Fiona already provides feature source generators that leverage the OGR format drivers. Work on the feature sinks at the other end of the processing pipeline is clearly the next step. Follow or fork; your ideas and pull requests are welcome.

By the way, A Curious Course on Coroutines and Concurrency has a very readable introduction to this "push" style of pipeline for Python along with excellent advice in general on using enhanced generators.

State of the Map Saturday

I'm attending the State of the Map next Saturday, not to present but to catch up with some Python folks, meet some nodes of my social networks, and hear about the state of the art in collecting, modeling, and using geographic data. The OpenStreetMap project has been and continues to be a source of inspiration and social and technical guidance for Pleiades. I hope I'll see you there.

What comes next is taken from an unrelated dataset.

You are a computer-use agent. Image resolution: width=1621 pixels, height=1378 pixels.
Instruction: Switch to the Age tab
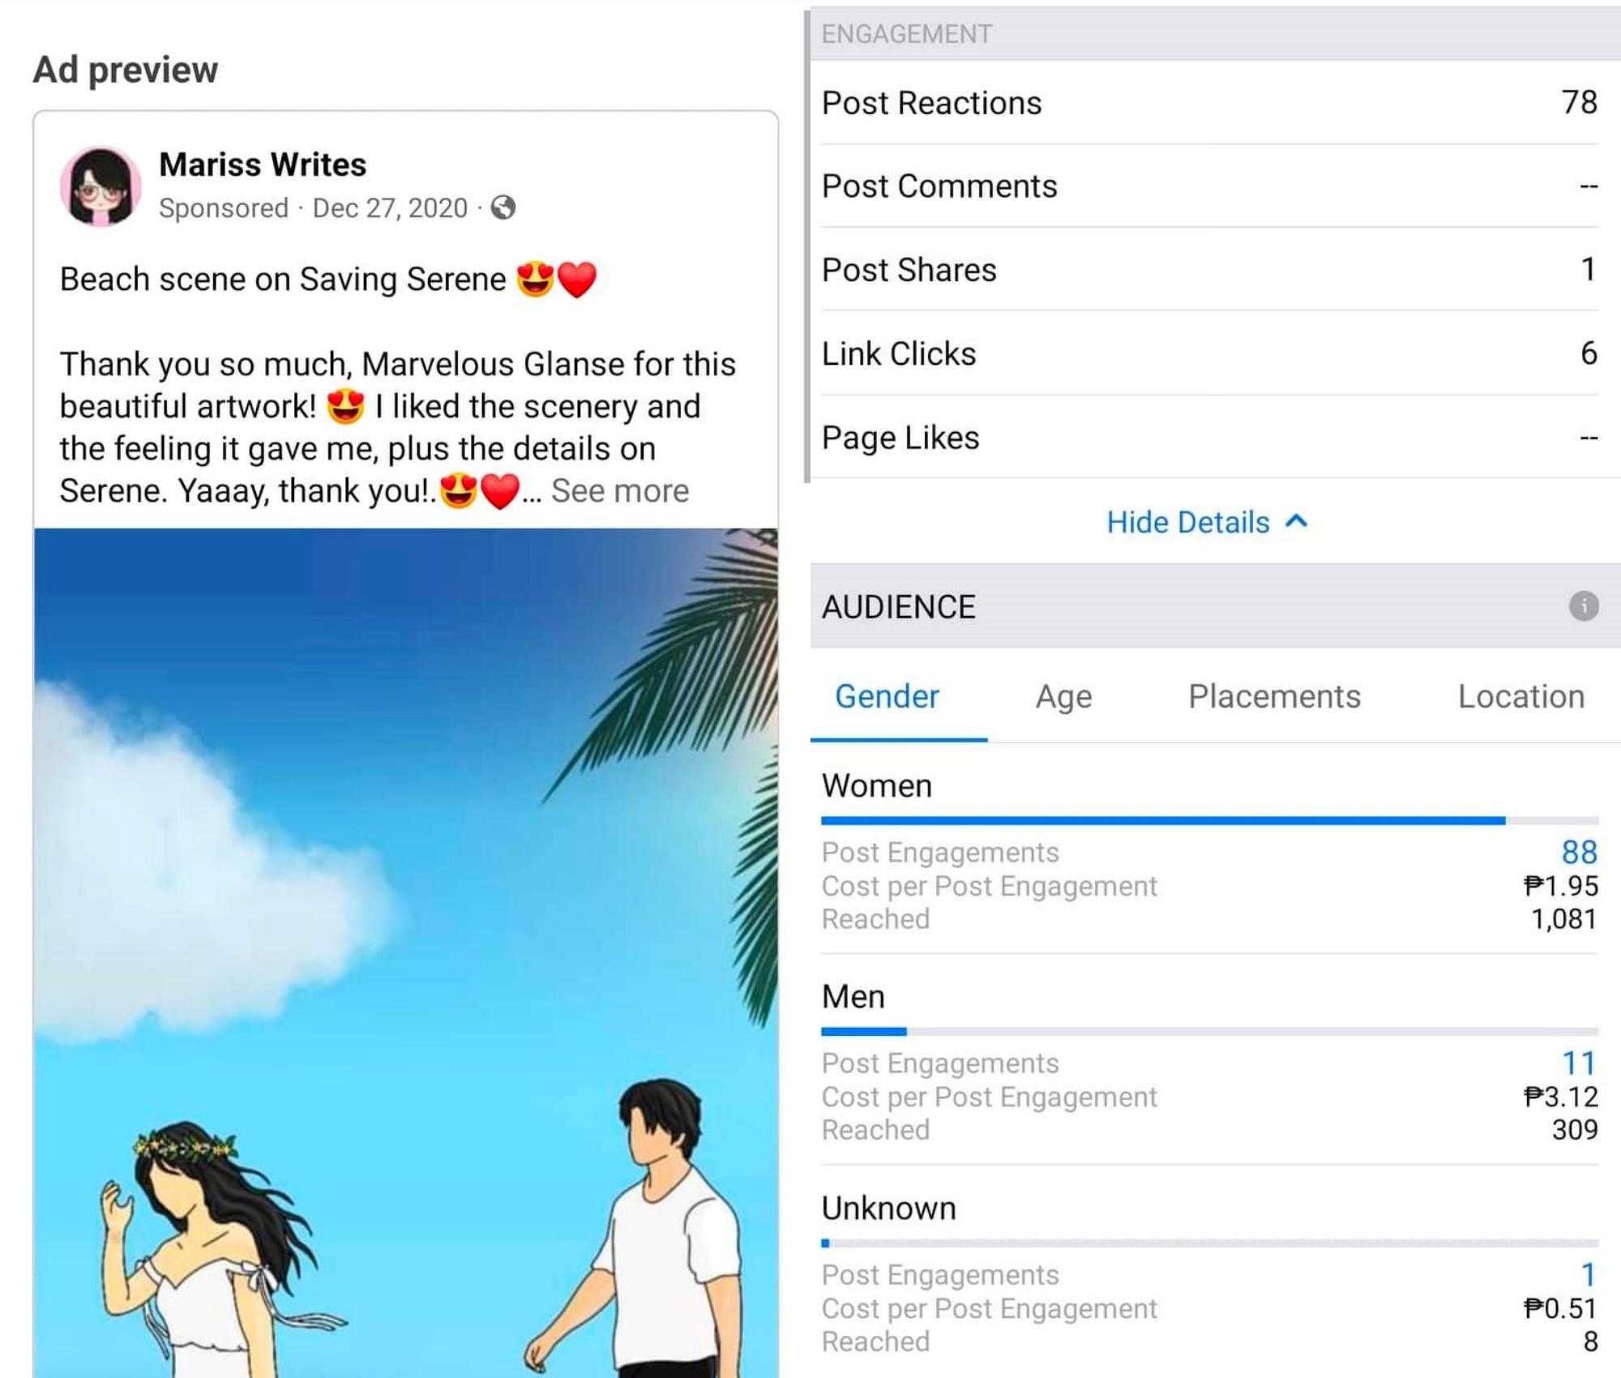pos(1063,696)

I won't be at FOSS4G this year. My wife is off to an international weed science symposium and I'm solo dad all next week. I wanted to come down Wednesday to organize an informal Python session; inability to get any babysitting help before or after school is going to prevent me from doing so. I will miss a lot of people who won't be at SoTM, but $350 for a brief visit during school hours is more than I can justify.

Trail Ridge

My youngest finally got her first taste of camping in Rocky Mountain National Park last weekend, and also her first ramble on the tundra (or rather a trail through protected tundra) up on top of Trail Ridge. The Rock Cut parking lot on Trail Ridge Road (US-34) is at 12,110 feet, or just less than 3700 meters above sea level.

http://farm7.static.flickr.com/6184/6073550484_2a1f670cc0_z_d.jpg

Coming down from the viewpoint, her big sister spotted this vast Moose-shaped snowfield:

http://farm7.static.flickr.com/6186/6073550490_d88553f377_z_d.jpg

There's a hint of the Moose in Bing's imagery, but not in Google's.